=Healthy examples: Plenty of countries get healthcare right.
Of course, our pols are on record saying the "public option" should evolve into single-payer.
Still, this is worth talking about. Not every country's health care system is the train wreck that Canada's is. What can we borrow from them?
=The Truth About Health Insurance
"If you develop an expensive condition such as cancer or heart disease, and then get fired or divorced or your employer goes out of business—then individual insurance is going to be very expensive if it's available. But what the President and Democrats won't tell you is that these problems are the result mainly of government intervention."(...as with so many things.)
=The Whole Foods Alternative to ObamaCare: Eight things we can do to improve health care without adding to the deficit.

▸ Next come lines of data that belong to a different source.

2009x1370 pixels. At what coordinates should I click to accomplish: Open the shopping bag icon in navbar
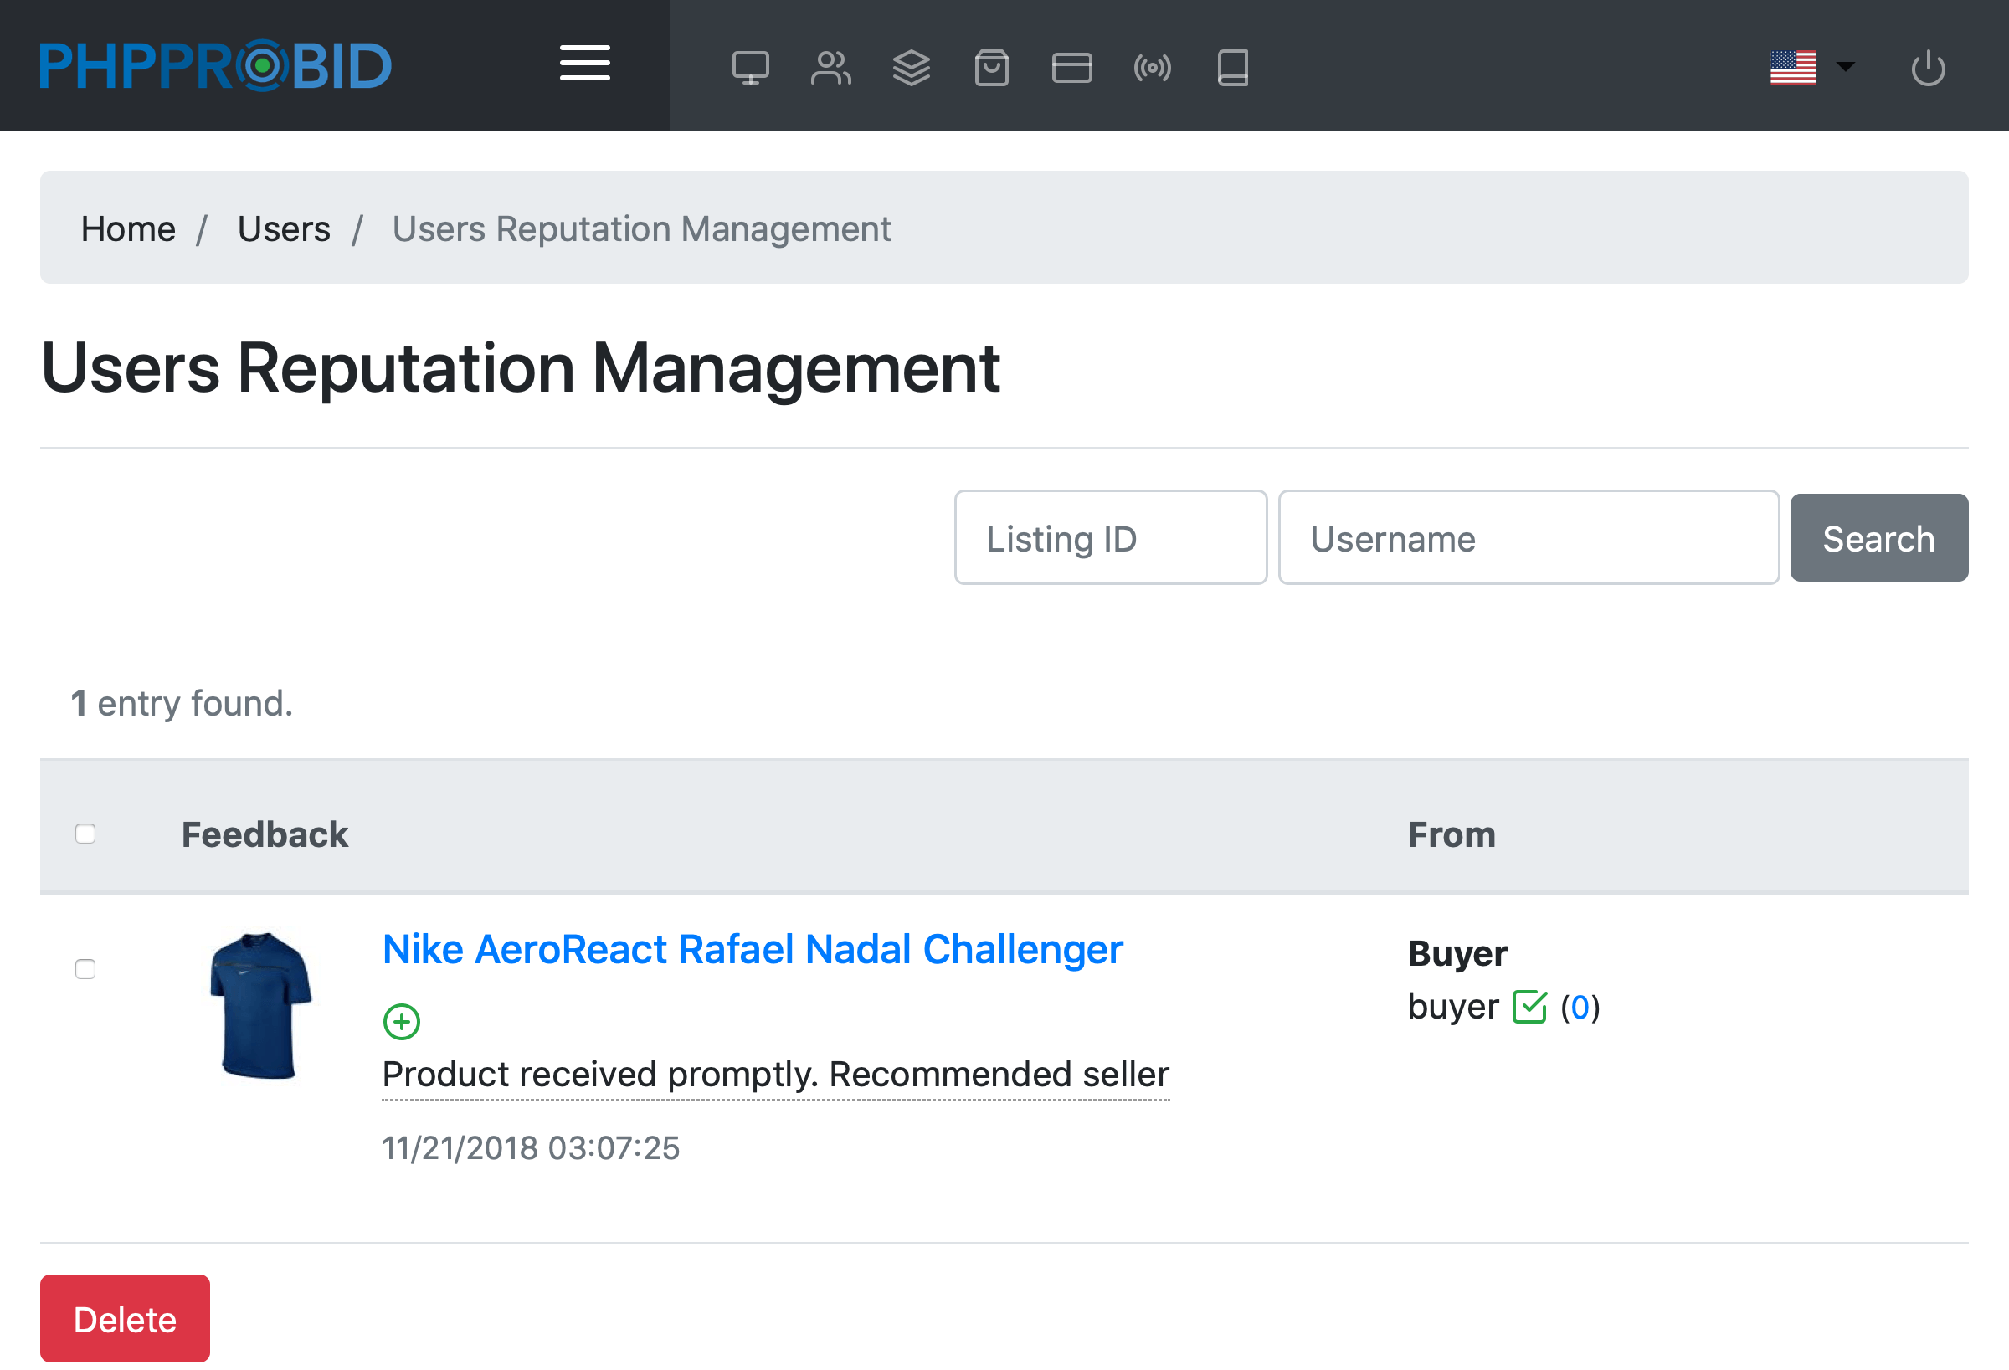pyautogui.click(x=992, y=67)
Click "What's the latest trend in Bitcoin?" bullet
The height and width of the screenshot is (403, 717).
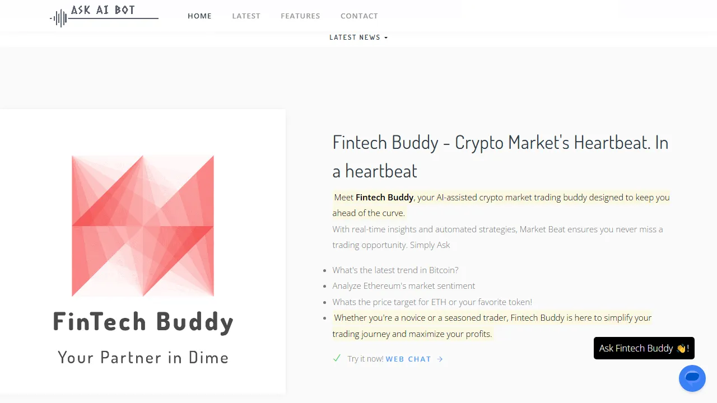click(395, 270)
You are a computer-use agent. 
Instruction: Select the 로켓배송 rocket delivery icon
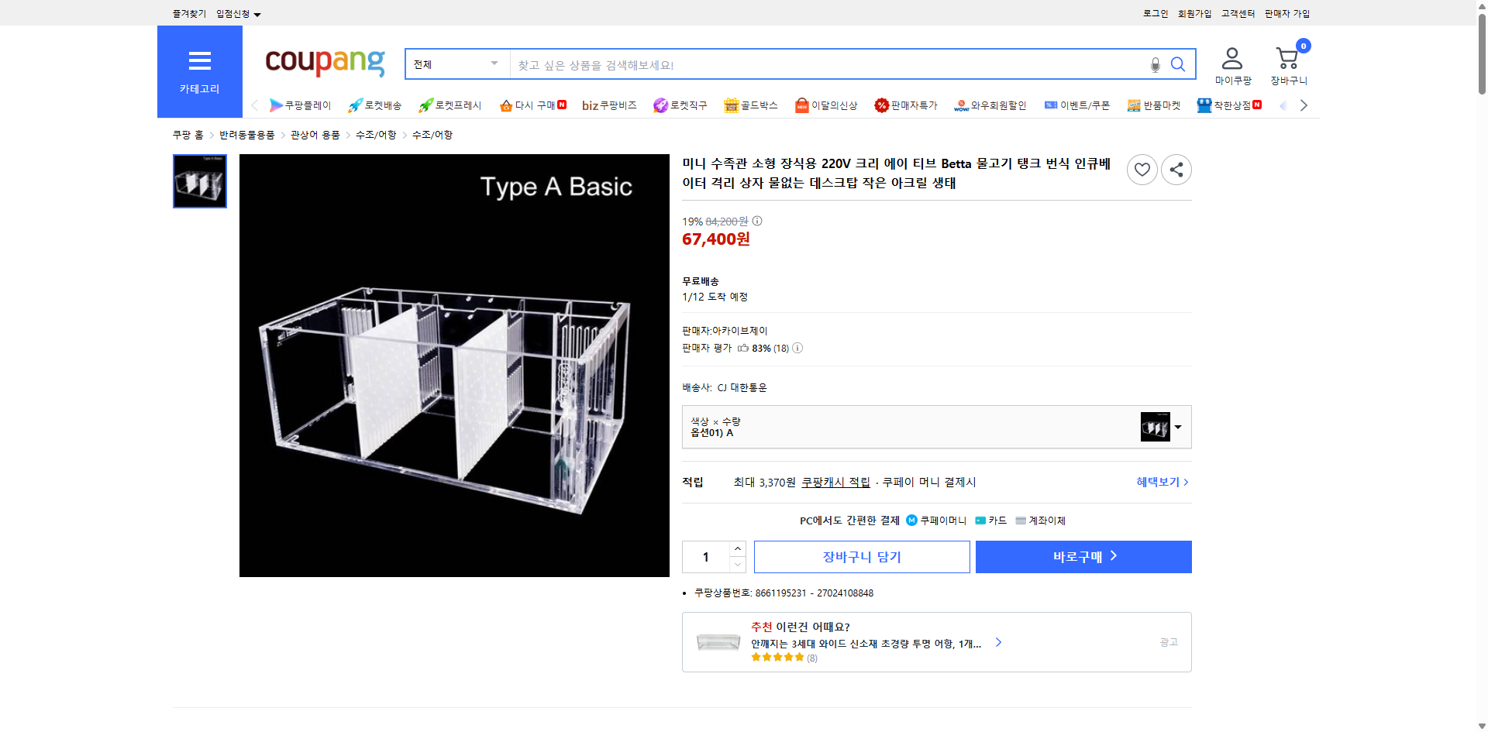coord(353,105)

So much good stuff here, but I want to highlight this:
"Although Canada has a population smaller than California, 830,000 Canadians are currently waiting to be admitted to a hospital or to get treatment, according to a report last month in Investor's Business Daily. In England, the waiting list is 1.8 million.Apparently they don't think the government is the best source for their health care.
"At Whole Foods we allow our team members to vote on what benefits they most want the company to fund. Our Canadian and British employees express their benefit preferences very clearly—they want supplemental health-care dollars that they can control and spend themselves without permission from their governments."
2 comments:
Thanks for the link!
One thing we might learn from the countries who have health care that works is that it cannot be accomplished without a public option.
Is anyone really foolish enough to believe that it is anything other than the profit motive that that causes insurance companies to avoid covering seriously ill people?